Sebelumnya, Wakil Ketua Badan Legislasi (Baleg) DPR RI Achmad Baidowi menyebut pihaknya lebih condong merujuk pada putusan Mahkamah Agung (MA) ketimbang Mahkamah Konstitusi (MK) sebagai norma hukum dalam menyepakati ketentuan batas usia minimum calon kepala daerah untuk maju pilkada karena lebih eksplisit.

"Atas dasar norma hukum yang lebih eksplisit itulah kemudian kami yang memiliki pandangan hukum, semua fraksi, mayoritas fraksi itu menyepakati memilih yang jelas saja yang sudah berbunyi dalam putusan," kata Awiek, sapaan karibnya, ditemui usai Rapat Panitia Kerja (Panja) RUU Pilkada Badan Legislasi DPR RI di Kompleks Parlemen, Senayan, Jakarta, Rabu (21/8/2024).

Dia menjelaskan bahwa MA dan MK merupakan dua lembaga hukum yang setingkat. Namun, dia mengatakan bahwa putusan MA No.23 P/HUM/2024 lebih jelas mengatur tentang persyaratan usia calon kepala daerah.

"Mahkamah Agung sudah memutuskan terkait dengan klausul usia itu secara jelas, eksplisit menegaskan bahwa calon gubernur atau calon wakil gubernur bersyarat berusia 30 tahun saat pelantikan. Itu bunyi putusan Mahkamah Agung, dan itu bunyi hukum, jelas itu," ucapnya yang dikutip dari Antara.

Sementara itu, dia menyebut putusan MK Nomor 70/PUU-XXII/2024 menolak pengubahan syarat usia minimum calon kepala daerah yang dihitung saat pelantikan pasangan calon terpilih, sebagaimana merujuk pada putusan MA.

"Kemarin putusannya menolak.

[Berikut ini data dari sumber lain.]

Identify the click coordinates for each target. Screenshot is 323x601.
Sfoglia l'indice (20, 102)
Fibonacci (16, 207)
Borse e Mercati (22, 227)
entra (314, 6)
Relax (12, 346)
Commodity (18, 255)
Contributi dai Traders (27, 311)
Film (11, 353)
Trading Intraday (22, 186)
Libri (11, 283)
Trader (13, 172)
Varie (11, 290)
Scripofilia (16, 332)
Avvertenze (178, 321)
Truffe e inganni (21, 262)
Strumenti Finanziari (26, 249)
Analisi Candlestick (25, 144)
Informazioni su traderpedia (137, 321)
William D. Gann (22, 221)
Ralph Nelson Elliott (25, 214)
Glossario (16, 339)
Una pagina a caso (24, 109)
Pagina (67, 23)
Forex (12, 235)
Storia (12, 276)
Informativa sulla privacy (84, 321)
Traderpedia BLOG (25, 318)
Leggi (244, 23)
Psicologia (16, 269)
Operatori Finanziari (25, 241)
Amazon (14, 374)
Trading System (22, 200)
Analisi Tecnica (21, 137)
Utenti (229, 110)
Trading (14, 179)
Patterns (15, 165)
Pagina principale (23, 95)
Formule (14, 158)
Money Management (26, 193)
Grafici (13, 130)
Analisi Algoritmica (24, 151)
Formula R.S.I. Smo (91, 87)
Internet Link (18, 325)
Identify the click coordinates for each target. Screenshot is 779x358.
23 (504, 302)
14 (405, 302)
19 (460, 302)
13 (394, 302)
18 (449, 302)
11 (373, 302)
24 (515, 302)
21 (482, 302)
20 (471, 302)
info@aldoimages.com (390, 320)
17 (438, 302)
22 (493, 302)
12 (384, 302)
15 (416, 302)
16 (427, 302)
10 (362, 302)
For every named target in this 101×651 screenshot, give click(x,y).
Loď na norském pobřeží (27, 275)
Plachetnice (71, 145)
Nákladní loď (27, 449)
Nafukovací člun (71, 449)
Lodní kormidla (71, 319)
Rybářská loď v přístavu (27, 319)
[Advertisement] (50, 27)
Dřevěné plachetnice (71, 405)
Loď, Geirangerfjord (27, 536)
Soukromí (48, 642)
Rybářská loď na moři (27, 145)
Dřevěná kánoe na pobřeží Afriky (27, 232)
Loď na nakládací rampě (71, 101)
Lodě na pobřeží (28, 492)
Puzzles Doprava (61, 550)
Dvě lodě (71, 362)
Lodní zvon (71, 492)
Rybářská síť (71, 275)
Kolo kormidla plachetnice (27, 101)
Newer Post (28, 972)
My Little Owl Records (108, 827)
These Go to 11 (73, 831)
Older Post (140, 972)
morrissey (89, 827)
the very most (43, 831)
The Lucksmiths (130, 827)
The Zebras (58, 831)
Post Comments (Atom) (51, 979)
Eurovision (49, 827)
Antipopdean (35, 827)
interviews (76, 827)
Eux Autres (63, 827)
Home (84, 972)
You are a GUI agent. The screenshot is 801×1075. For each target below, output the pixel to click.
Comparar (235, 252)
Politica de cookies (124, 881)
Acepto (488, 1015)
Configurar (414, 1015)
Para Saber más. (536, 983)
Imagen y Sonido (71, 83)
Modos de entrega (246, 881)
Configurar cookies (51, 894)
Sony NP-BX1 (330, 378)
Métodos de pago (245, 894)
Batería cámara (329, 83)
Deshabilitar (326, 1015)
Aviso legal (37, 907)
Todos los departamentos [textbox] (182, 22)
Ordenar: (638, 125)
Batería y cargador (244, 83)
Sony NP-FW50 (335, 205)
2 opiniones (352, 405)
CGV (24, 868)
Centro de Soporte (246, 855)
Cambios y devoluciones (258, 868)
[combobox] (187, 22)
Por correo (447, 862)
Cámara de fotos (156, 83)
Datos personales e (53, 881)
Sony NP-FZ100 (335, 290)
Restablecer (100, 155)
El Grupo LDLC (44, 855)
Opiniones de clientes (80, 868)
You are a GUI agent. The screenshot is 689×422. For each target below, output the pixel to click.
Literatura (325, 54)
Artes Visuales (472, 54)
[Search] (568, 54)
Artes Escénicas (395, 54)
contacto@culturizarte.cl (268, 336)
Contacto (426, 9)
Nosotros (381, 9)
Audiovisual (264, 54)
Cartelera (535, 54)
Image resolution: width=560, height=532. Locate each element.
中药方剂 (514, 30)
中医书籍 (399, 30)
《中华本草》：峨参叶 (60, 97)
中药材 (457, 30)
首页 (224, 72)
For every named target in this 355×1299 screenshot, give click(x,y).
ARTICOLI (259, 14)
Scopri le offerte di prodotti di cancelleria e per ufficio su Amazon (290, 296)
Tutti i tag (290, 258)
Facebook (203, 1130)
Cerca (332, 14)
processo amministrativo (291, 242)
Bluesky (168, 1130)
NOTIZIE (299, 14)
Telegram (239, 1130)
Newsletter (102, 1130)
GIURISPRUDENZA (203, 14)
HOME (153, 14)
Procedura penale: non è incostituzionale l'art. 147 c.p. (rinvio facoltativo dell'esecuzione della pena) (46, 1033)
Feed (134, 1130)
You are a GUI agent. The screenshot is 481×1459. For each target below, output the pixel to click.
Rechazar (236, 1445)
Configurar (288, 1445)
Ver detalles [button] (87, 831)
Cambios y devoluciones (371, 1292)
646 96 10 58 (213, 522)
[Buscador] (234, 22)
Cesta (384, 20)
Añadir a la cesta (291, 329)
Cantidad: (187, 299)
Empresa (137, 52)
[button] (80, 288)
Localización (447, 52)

Menolak itu bukan berarti membatalkan pasal yang sudah ada dan tidak menghapus, tidak mengubah pasal yang ada. Pasal yang ada di Undang-Undang Pilkada itu hanya disebut usia 30 tahun, tidak disebutkan kapan," ujarnya.

 

3 dari 3 halaman

MK Disebut Tak Punya Wewenang dalam Merumuskan UU

Atas dasar itu, Awiek menyebut putusan yang lebih tegas dengan menyebutkan usia 30 tahun disertai dengan keterangan waktu dihitung sejak pelantikan, lebih dipilih pihaknya sebab dianggap mampu memberikan kepastian.

"Nah, bunyi putusan MK kan teman-teman sudah bisa lihat sendiri. Jadi supaya tidak ada kebimbangan, supaya tidak ada kebuntuan maka perlu politik hukum untuk menjembatani persoalan ini dengan melakukan revisi terhadap undang-undang yang kebetulan revisi undang-undang ini sudah diusulkan sejak bulan November 2023," kata dia.

Dia juga menyebut MK tak memiliki kewenangan dalam merumuskan undang-undang sebab menjadi kewenangan DPR RI dan Pemerintah, termasuk dalam hal merumuskan ketentuan batas usia minimum calon kepala daerah untuk maju pilkada melalui revisi UU Pilkada.

"Yang diamanatkan oleh konstitusi itu membentuk undang-undang adalah Pemerintah bersama DPR. Mahkamah Konstitusi sifatnya adalah negatif legislacy, jadi membatalkan ataupun menolak. Bukan merumuskan norma. Merumuskan norma, membuat norma itu tugasnya pembentuk undang-undang," kata dia.